Continuing the 2014 SXSW obsession with teenage coming of age stories, Ping Pong Summer is the least impressive in the crowded field (see Hellion, Boyhood, and Wilderness of James for better examples). Sure, they have Susan Sarandon in the film for maybe ten minutes total, but her presence is so underserved here. It also occurs to me that Ping Pong Summer is coming to the party quite late after the very similar and inferior The Way Way Back, which captures everything this film is trying to say but succeeds better in every aspect, especially performances.

On family vacation, awkward 13-year-old Rad (Conte) gets tired of the sand and beach and has no interest in spending time with his very frugal family. He meets another vacationer, Teddy (Myles Massey), and they spend most of their time at the local arcade playing ping pong. The local town bully, who is older, has a car and loves to intimidate the tourists, takes a particular interest in Rad since they both share a table tennis talent. A duo match is set to prove once and for all who is the top dog and the entire beach community starts buzzing about it. Rad is forced to enlist the help of their beach rental neighbor Randi Jammer (Sarandon), who is a former trophy winning ping pong champion with a rough attitude.

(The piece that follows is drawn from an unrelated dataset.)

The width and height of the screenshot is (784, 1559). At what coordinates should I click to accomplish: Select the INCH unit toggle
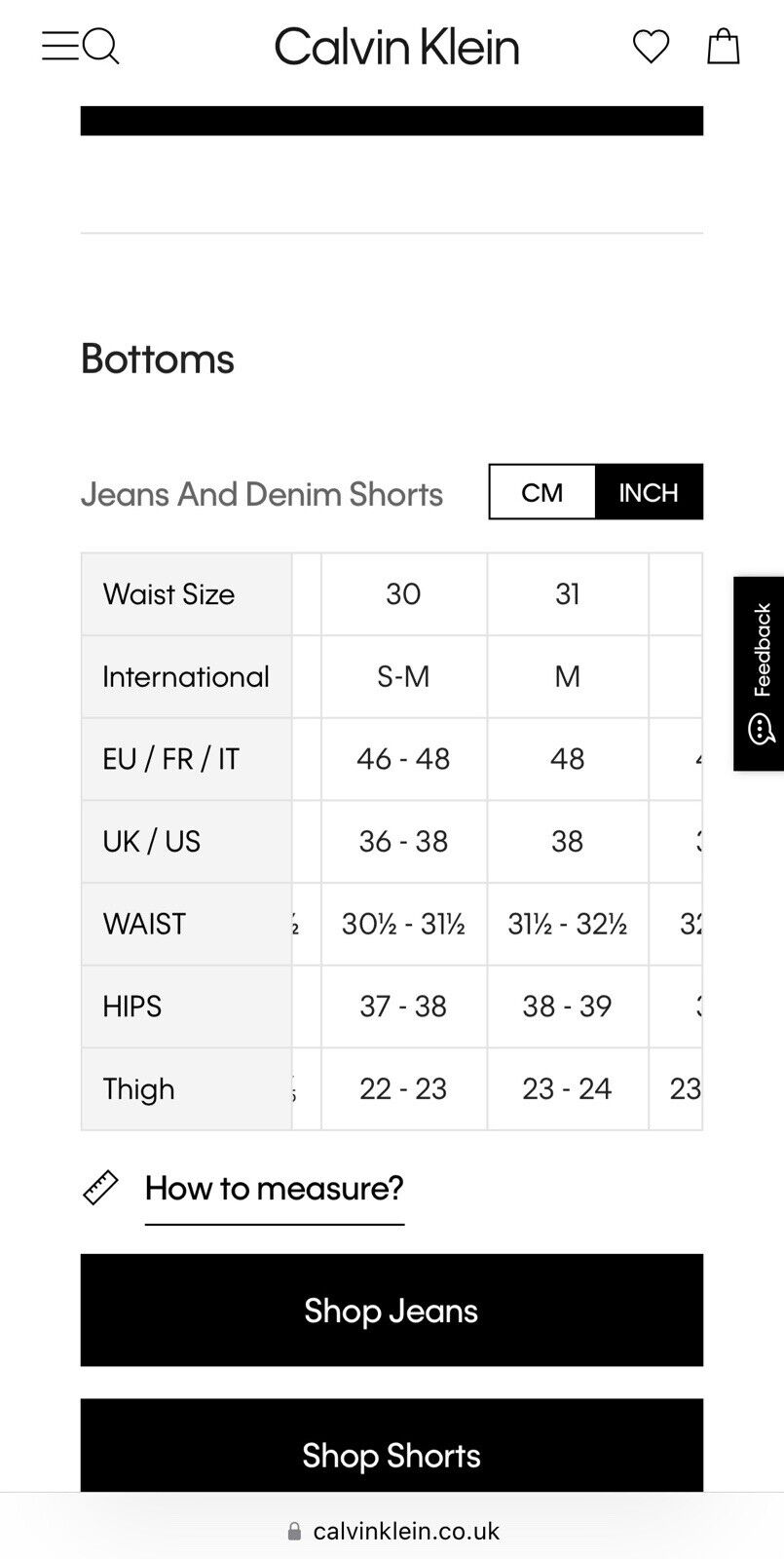pos(649,492)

Marcello Conte, Helena May Seabrook, John Hannah, Lea Thompson, Joseph McCaughtry, Susan Sarandon

Writer/director Michael Tully is more interested in the 80’s era in which the film is set than the acting or the story itself. From the out of style pants, in style shoes, and funky dance moves, every second the film is rolling we are blatantly reminded of the era we are in. The script focuses entirely too much energy and time on lame jokes that might have appeared funny to those writing it but will leave only crickets chirping for mainstream audiences.

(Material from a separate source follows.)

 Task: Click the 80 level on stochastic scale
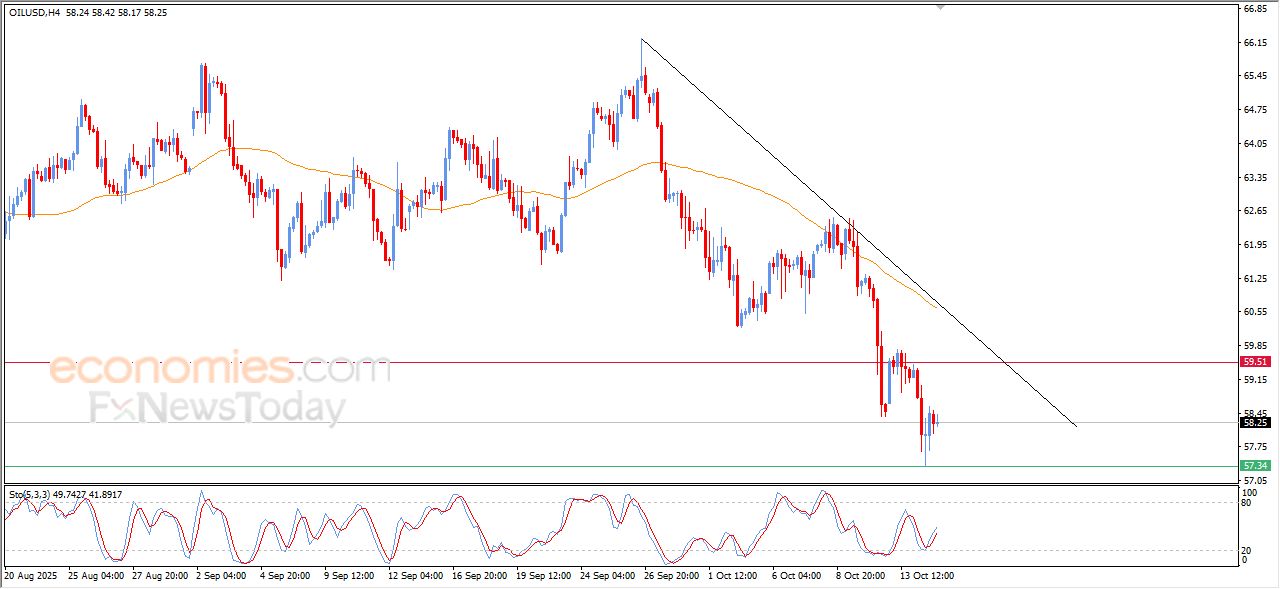pos(1246,503)
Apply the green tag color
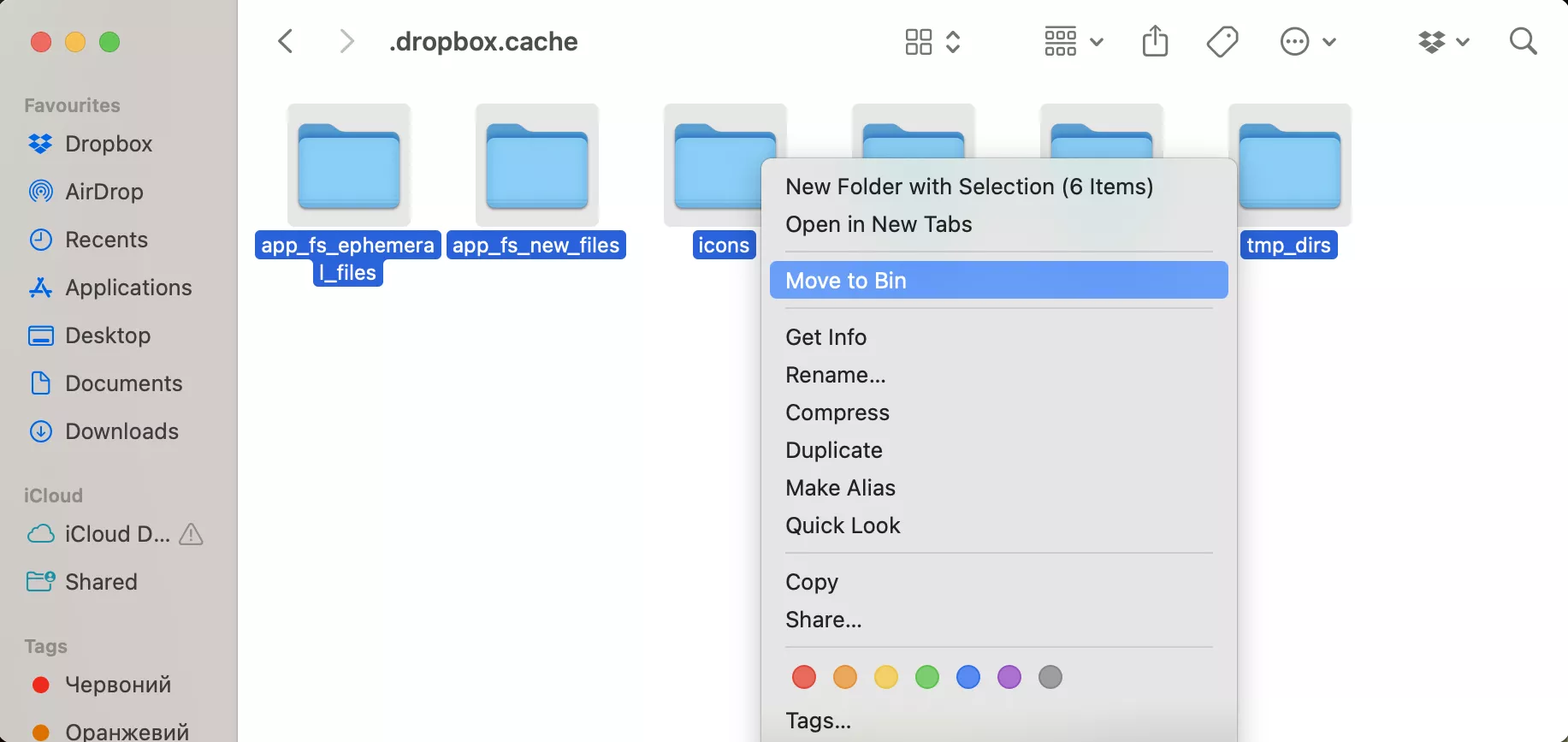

Another writing problem was giving so much time to teenage actor Conte and so little to Oscar winner Sarandon. The Way Way Back spent most of its short running time developing the extensive supporting cast in clever scenes. Ping Pong Summer focuses on uninteresting characters that are not important to the predictable plot. What is meant to be ironic and satirical gets only a few honest laughs while remaining a film that couldn’t end soon enough.

Final Thought

Do yourself a favor and steer clear of this coming of age vacation.